Set down every entry again exactly as it stands below.

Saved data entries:
++++++

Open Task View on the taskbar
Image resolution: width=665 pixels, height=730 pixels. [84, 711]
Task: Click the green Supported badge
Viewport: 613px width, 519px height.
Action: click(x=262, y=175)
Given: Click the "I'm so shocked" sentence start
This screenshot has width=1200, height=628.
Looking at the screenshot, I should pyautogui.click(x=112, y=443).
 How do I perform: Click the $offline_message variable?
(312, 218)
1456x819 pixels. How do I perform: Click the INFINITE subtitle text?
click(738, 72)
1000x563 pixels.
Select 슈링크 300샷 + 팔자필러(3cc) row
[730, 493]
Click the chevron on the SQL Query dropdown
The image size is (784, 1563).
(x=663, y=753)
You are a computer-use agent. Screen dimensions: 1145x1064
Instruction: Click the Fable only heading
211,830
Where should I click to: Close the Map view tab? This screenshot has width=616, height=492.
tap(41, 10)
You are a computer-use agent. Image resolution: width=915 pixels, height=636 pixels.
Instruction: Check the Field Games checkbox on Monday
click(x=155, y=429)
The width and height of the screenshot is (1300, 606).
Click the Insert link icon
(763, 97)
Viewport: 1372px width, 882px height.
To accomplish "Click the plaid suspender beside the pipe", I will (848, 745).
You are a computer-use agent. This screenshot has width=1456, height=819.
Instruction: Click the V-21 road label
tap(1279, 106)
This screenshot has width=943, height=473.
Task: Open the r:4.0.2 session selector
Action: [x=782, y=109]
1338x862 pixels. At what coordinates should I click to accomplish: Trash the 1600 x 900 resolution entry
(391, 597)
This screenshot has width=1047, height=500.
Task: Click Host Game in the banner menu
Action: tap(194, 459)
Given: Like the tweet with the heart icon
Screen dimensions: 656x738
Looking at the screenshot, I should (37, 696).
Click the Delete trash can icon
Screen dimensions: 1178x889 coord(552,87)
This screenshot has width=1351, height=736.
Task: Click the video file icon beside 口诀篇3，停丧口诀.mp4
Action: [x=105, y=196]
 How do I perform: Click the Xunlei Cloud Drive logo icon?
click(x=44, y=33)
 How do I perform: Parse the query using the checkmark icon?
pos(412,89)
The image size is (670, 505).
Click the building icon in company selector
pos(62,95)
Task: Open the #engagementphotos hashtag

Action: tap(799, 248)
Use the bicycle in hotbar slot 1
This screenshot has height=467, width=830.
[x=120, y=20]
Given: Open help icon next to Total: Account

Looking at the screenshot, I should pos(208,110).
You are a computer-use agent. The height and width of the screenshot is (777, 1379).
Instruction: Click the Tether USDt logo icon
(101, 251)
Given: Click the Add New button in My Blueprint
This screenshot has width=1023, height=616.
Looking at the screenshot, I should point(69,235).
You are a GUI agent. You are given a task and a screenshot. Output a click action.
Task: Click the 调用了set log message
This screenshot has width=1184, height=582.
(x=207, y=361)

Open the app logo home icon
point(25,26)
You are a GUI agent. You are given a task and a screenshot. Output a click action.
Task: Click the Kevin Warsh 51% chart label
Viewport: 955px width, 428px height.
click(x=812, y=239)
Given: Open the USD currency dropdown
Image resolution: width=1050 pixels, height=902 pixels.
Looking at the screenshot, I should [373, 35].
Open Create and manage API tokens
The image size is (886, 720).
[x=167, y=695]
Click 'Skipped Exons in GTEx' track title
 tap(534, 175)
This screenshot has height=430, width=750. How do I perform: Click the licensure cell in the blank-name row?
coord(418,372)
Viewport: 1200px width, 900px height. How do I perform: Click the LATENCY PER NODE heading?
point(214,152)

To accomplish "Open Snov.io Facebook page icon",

++++++

• _REPLY_:
Open Task View on the taskbar
Image resolution: width=665 pixels, height=730 pixels. [84, 711]
Task: Click the green Supported badge
Viewport: 613px width, 519px height.
Action: click(x=262, y=175)
Given: Click the "I'm so shocked" sentence start
This screenshot has width=1200, height=628.
Looking at the screenshot, I should pyautogui.click(x=112, y=443).
 How do I perform: Click the $offline_message variable?
(312, 218)
1456x819 pixels. How do I perform: Click the INFINITE subtitle text?
click(738, 72)
1000x563 pixels.
Select 슈링크 300샷 + 팔자필러(3cc) row
[730, 493]
Click the chevron on the SQL Query dropdown
The image size is (784, 1563).
(x=663, y=753)
You are a computer-use agent. Screen dimensions: 1145x1064
Instruction: Click the Fable only heading
211,830
Where should I click to: Close the Map view tab? This screenshot has width=616, height=492.
tap(41, 10)
You are a computer-use agent. Image resolution: width=915 pixels, height=636 pixels.
Instruction: Check the Field Games checkbox on Monday
click(x=155, y=429)
The width and height of the screenshot is (1300, 606).
Click the Insert link icon
(763, 97)
Viewport: 1372px width, 882px height.
To accomplish "Click the plaid suspender beside the pipe", I will (848, 745).
You are a computer-use agent. This screenshot has width=1456, height=819.
Instruction: Click the V-21 road label
tap(1279, 106)
This screenshot has width=943, height=473.
Task: Open the r:4.0.2 session selector
Action: [x=782, y=109]
1338x862 pixels. At what coordinates should I click to accomplish: Trash the 1600 x 900 resolution entry
(391, 597)
This screenshot has width=1047, height=500.
Task: Click Host Game in the banner menu
Action: tap(194, 459)
Given: Like the tweet with the heart icon
Screen dimensions: 656x738
Looking at the screenshot, I should (37, 696).
Click the Delete trash can icon
Screen dimensions: 1178x889 coord(552,87)
This screenshot has width=1351, height=736.
Task: Click the video file icon beside 口诀篇3，停丧口诀.mp4
Action: [x=105, y=196]
 How do I perform: Click the Xunlei Cloud Drive logo icon?
click(x=44, y=33)
 How do I perform: Parse the query using the checkmark icon?
pos(412,89)
The image size is (670, 505).
Click the building icon in company selector
pos(62,95)
Task: Open the #engagementphotos hashtag

Action: tap(799, 248)
Use the bicycle in hotbar slot 1
This screenshot has height=467, width=830.
[x=120, y=20]
Given: Open help icon next to Total: Account

Looking at the screenshot, I should pos(208,110).
You are a computer-use agent. The height and width of the screenshot is (777, 1379).
Instruction: Click the Tether USDt logo icon
(101, 251)
Given: Click the Add New button in My Blueprint
This screenshot has width=1023, height=616.
Looking at the screenshot, I should point(69,235).
You are a GUI agent. You are given a task and a screenshot. Output a click action.
Task: Click the 调用了set log message
This screenshot has width=1184, height=582.
(x=207, y=361)

Open the app logo home icon
point(25,26)
You are a GUI agent. You are given a task and a screenshot. Output a click action.
Task: Click the Kevin Warsh 51% chart label
Viewport: 955px width, 428px height.
click(x=812, y=239)
Given: Open the USD currency dropdown
Image resolution: width=1050 pixels, height=902 pixels.
Looking at the screenshot, I should [373, 35].
Open Create and manage API tokens
The image size is (886, 720).
[x=167, y=695]
Click 'Skipped Exons in GTEx' track title
 tap(534, 175)
This screenshot has height=430, width=750. How do I perform: Click the licensure cell in the blank-name row?
coord(418,372)
Viewport: 1200px width, 900px height. How do I perform: Click the LATENCY PER NODE heading?
point(214,152)

To accomplish "Open Snov.io Facebook page icon",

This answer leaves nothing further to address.